In this paper, we investigate the inter-coder agreement for annotations of historical TV data of the former GDR for expert and non-experts. The quality of manually labeled keyframes for both groups is assessed for visual concept classification and person recognition. Moreover, correlations between inter-coder agreement and system performance by means of average precision results on the two tasks of visual concept classification and person recognition are computed and analyzed. Our hypothesis is that, besides the amount of available training data, the inter-coder agreement is correlated to the performance of video indexing methods based on supervised learning. Moreover, we suppose that inter-coder agreement might form an upper bound for such methods. In this regard, some first experiments are presented to predict average precision using support vector regression based on inter-coder agreement and training data size. Furthermore, the influence of image annotation quality induced by experts vs. non-experts on the person recognition performance is investigated based on annotations acquired during the study.
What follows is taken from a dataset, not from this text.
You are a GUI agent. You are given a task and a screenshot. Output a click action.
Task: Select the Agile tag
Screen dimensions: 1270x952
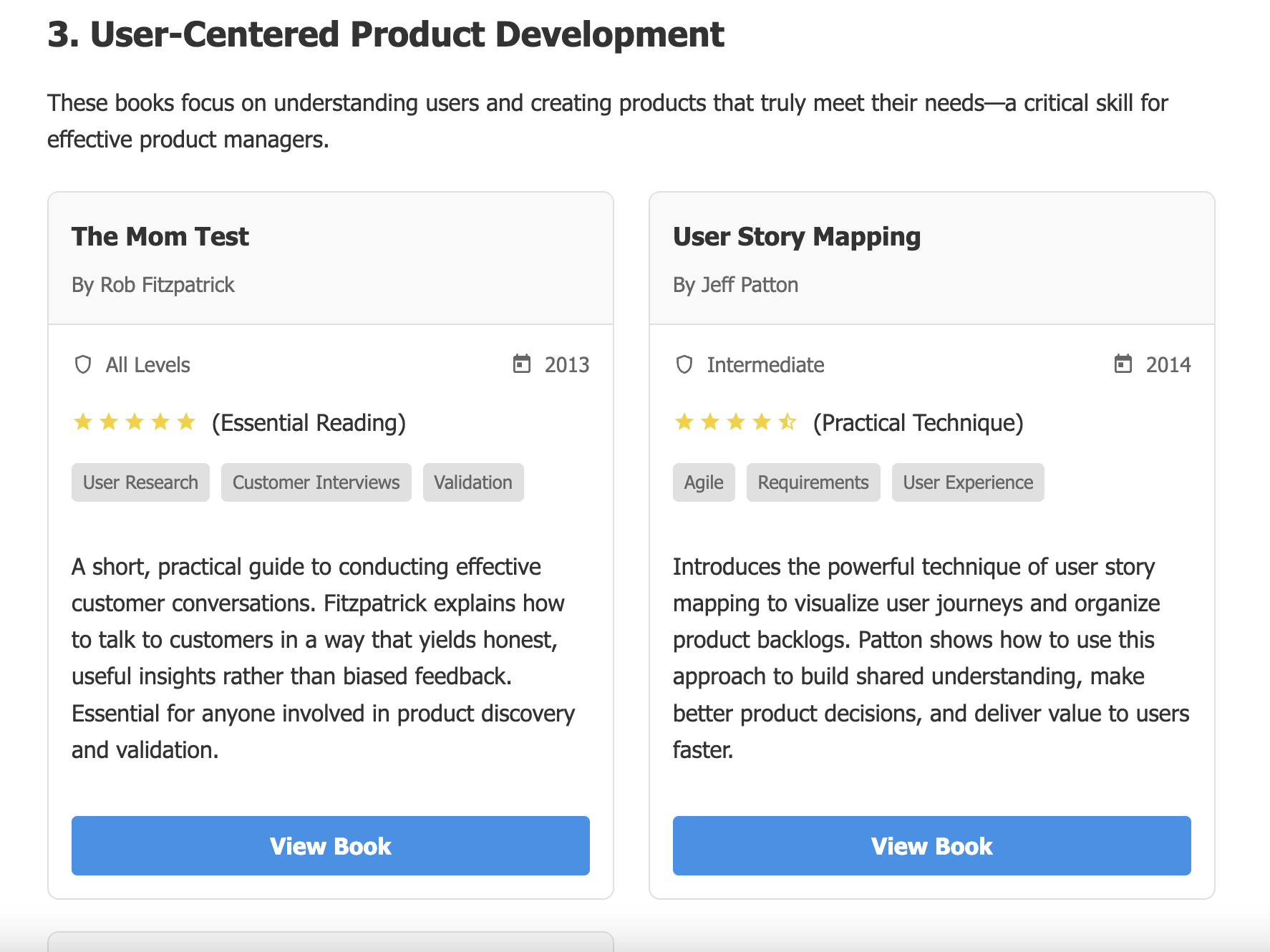pyautogui.click(x=704, y=482)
The remainder of the paper is organized as follows. Section 2 discusses related work regarding inter-annotator studies. Section 3 deals with the comprehensive user study including a description of the used dataset, the study participants, the experimental design and the results of a comparison between expert vs. non-expert inter-coder agreements. Furthermore, a performance prediction for the task of concept classification is presented based on inter-coder agreement and training data size as input. In Section 5, the impact of expert vs. non-expert image annotations on person identification performance is investigated. Section 6 concludes the paper and outlines areas for future work.
2 Related Work
In this section, we briefly survey related work for inter-annotator studies conducted for natural language as well as image annotation tasks. Snow et al. 
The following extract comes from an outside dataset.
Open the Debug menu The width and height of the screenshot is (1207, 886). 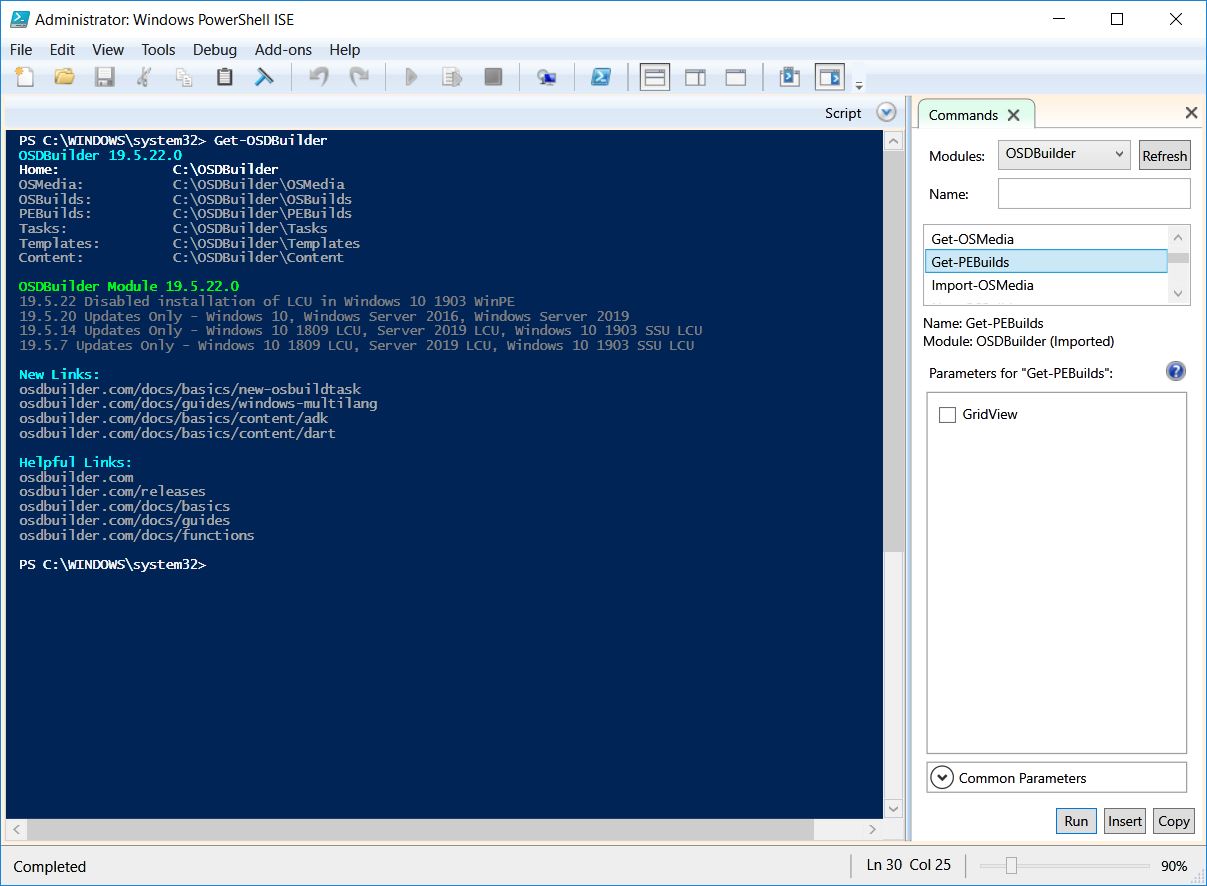[215, 49]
have evaluated non-expert annotations by means of Mechanical Turk workers for natural language tasks. Among other experiments, they found that annotations of four non-experts are needed to rival the annotation quality of one expert annotator in selected tasks. Furthermore, they have trained machine learning classifiers on expert as well as non-expert annotations and reported better system performance for non-experts due to high annotation diversity reducing the annotator bias. However, these observations were exclusively made for natural language tasks. Nowak and Rueger presented a study on inter-coder agreement for image annotation from both crowdsourcing and experts. Human annotators had to label 99 images of the ImageCLEF test data (http://www.imageclef.org/) with respect to 22 concept categories. Some of the categories were mutually exclusive (season, time of day, indoor/outdoor/none). The images were assessed by experts as well as by Mechanical Turk workers. They measure higher agreement for experts, but argue that majority voting filters out noise in non-expert annotations closing the gap to expert annotations of higher quality. A more recent study  deals with the question whether machines perform better than humans in visual recognition tasks. For assessing human performance the inter-coder reliability by Krippendorff’s on 20 common categories of the PASCAL VOC benchmark is measured. For the best submission at PASCAL VOC’s leaderboard an above average human-level performance for visual concept annotation is reported being on a par or better than 19 of 23 participants.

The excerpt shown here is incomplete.